State ex rel. Counsel for Dis. v. Garrison — Nebraska Supreme Court disbarred attorney Dustin Garrison after he voluntarily surrendered his license amid multiple grievances for failing to appear in court, contacting represented parties, and neglecting clients

Case
State of Nebraska ex rel. Counsel for Discipline of the Nebraska Supreme Court v. Dustin Garrison
Court
Nebraska Supreme Court
Date Decided
June 26, 2026
Docket No.
S-26-390
Topics
Attorney Discipline, Disbarment, Voluntary Surrender of License, Professional Conduct

Background

Dustin Garrison was admitted to the Nebraska bar on April 15, 2008, and practiced law across multiple Nebraska counties, including Gage, Hamilton, Sarpy, Douglas, Lancaster, and York. Beginning in late 2025, the Counsel for Discipline of the Nebraska Supreme Court received a series of grievances against him. In December 2025, judges in York and Hamilton Counties reported that Garrison repeatedly failed to appear in court, leaving clients without counsel. In February 2026, opposing counsel complained that Garrison had contacted a legally represented party despite receiving two cease-and-desist letters.

Further grievances followed in the spring of 2026. A former client alleged negligence, failure to appear, filing plea agreement counteroffers without client consent, and refusal to return client files. A judge filed a separate grievance in May 2026 reporting that Garrison failed to provide court-ordered discovery, failed to appear as ordered, was sanctioned for noncompliance, neglected his client’s interests, and caused all evidence filed on his client’s behalf to be deemed inadmissible due to his repeated failures to comply with court orders.

On May 22, 2026, Garrison filed a voluntary surrender of his law license pursuant to Neb. Ct. R. § 3-315. In doing so, he stated that he knowingly did not challenge or contest the truth of the allegations in the grievances, freely consented to disbarment, and waived his right to notice, appearance, or a hearing before entry of the disbarment order.

The Court’s Holding

The Nebraska Supreme Court accepted Garrison’s voluntary surrender of his license and entered a judgment of disbarment effective immediately. The court found that Garrison had complied with the procedural requirements of Neb. Ct. R. § 3-315 by acknowledging the grievances without contest and waiving all further proceedings. The court further found that disbarment was the appropriate consequence given the scope and nature of the misconduct reflected in the grievances.

The court ordered Garrison to comply with all post-disbarment obligations under Neb. Ct. R. § 3-316, including the winding down of his practice, and directed him to pay costs and expenses pursuant to Neb. Rev. Stat. §§ 7-114 and 7-115 and applicable disciplinary rules within 60 days of any cost order entered by the court. Failure to comply with § 3-316 subjects Garrison to punishment for contempt.

Key Takeaways

  • Garrison voluntarily surrendered his license under Neb. Ct.
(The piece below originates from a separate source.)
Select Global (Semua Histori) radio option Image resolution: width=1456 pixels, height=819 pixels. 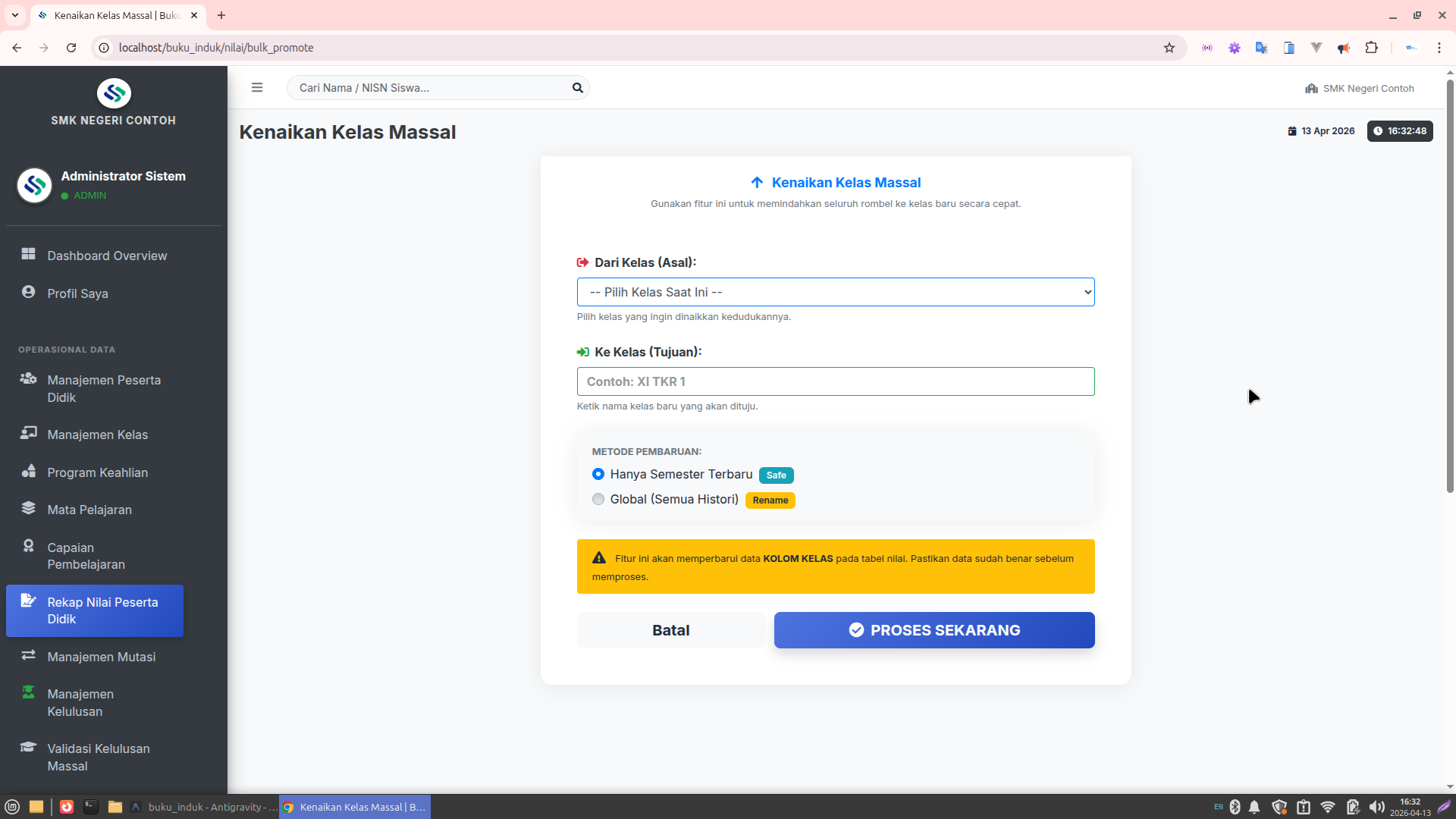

R. § 3-315, which allows a member under grievance to surrender their license by acknowledging or not contesting the allegations and waiving all related proceedings.
  • The misconduct reflected in the grievances included repeated failures to appear in court, contact with a represented party in violation of professional rules, filing plea counteroffers without client consent, failure to comply with discovery orders, and abandonment of client files.
  • The Nebraska Supreme Court accepted the voluntary surrender and entered immediate disbarment, along with an obligation to comply with post-disbarment wind-down rules and a potential costs award.

Why It Matters

This case illustrates how Nebraska’s voluntary surrender mechanism operates as a streamlined path to disbarment when an attorney facing multiple grievances acknowledges the misconduct and waives the right to contest proceedings. For the bar and the public, the outcome underscores that systematic neglect of client obligations — including repeated failures to appear, noncompliance with court orders, and disregard for clients’ rights — will result in the most severe professional sanction available.
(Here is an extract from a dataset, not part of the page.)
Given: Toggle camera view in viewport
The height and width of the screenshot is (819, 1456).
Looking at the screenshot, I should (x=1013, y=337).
The decision also serves as a reminder that grievances can originate not only from clients but from judges and opposing counsel, and that a pattern of conduct across multiple counties and cases leaves little room for mitigation. Attorneys facing accumulating disciplinary complaints should understand that voluntary surrender, while it avoids a formal hearing, results in full disbarment and all attendant post-disbarment obligations.